Prompt:
Copy out the listing below, keeping every character as is.

Data listing:
___

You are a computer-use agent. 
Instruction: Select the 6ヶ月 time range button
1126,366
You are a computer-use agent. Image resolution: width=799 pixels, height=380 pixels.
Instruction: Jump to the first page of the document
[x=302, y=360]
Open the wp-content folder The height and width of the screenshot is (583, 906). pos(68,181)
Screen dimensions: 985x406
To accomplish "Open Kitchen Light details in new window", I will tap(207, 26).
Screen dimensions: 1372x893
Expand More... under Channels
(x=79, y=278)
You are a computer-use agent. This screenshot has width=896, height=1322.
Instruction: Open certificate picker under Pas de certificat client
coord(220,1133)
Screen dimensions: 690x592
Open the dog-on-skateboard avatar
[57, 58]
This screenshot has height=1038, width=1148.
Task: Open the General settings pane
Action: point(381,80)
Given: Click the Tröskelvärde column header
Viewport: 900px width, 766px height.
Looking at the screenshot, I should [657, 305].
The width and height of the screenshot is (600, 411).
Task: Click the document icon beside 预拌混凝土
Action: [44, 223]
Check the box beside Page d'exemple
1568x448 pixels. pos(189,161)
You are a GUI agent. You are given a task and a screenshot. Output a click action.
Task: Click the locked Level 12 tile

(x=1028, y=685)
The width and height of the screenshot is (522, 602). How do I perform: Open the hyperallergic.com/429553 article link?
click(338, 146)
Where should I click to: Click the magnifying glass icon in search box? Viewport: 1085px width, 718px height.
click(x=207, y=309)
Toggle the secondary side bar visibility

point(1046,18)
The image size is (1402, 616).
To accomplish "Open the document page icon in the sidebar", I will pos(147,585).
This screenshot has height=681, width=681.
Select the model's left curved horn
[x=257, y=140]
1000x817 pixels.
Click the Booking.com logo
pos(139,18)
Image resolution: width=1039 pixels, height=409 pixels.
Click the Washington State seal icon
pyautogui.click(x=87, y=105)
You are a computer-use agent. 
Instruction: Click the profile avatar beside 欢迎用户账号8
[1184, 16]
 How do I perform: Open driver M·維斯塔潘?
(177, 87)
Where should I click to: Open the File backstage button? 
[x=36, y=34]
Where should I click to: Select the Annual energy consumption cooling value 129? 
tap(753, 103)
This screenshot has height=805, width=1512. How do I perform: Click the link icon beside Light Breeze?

___

Output:
You are a computer-use agent. 
Instruction: Select the 6ヶ月 time range button
1126,366
You are a computer-use agent. Image resolution: width=799 pixels, height=380 pixels.
Instruction: Jump to the first page of the document
[x=302, y=360]
Open the wp-content folder The height and width of the screenshot is (583, 906). pos(68,181)
Screen dimensions: 985x406
To accomplish "Open Kitchen Light details in new window", I will tap(207, 26).
Screen dimensions: 1372x893
Expand More... under Channels
(x=79, y=278)
You are a computer-use agent. This screenshot has width=896, height=1322.
Instruction: Open certificate picker under Pas de certificat client
coord(220,1133)
Screen dimensions: 690x592
Open the dog-on-skateboard avatar
[57, 58]
This screenshot has height=1038, width=1148.
Task: Open the General settings pane
Action: point(381,80)
Given: Click the Tröskelvärde column header
Viewport: 900px width, 766px height.
Looking at the screenshot, I should [657, 305].
The width and height of the screenshot is (600, 411).
Task: Click the document icon beside 预拌混凝土
Action: [44, 223]
Check the box beside Page d'exemple
1568x448 pixels. pos(189,161)
You are a GUI agent. You are given a task and a screenshot. Output a click action.
Task: Click the locked Level 12 tile

(x=1028, y=685)
The width and height of the screenshot is (522, 602). How do I perform: Open the hyperallergic.com/429553 article link?
click(338, 146)
Where should I click to: Click the magnifying glass icon in search box? Viewport: 1085px width, 718px height.
click(x=207, y=309)
Toggle the secondary side bar visibility

point(1046,18)
The image size is (1402, 616).
To accomplish "Open the document page icon in the sidebar", I will pos(147,585).
This screenshot has height=681, width=681.
Select the model's left curved horn
[x=257, y=140]
1000x817 pixels.
Click the Booking.com logo
pos(139,18)
Image resolution: width=1039 pixels, height=409 pixels.
Click the Washington State seal icon
pyautogui.click(x=87, y=105)
You are a computer-use agent. 
Instruction: Click the profile avatar beside 欢迎用户账号8
[1184, 16]
 How do I perform: Open driver M·維斯塔潘?
(177, 87)
Where should I click to: Open the File backstage button? 
[x=36, y=34]
Where should I click to: Select the Annual energy consumption cooling value 129? 
tap(753, 103)
This screenshot has height=805, width=1512. How do I perform: Click the link icon beside Light Breeze?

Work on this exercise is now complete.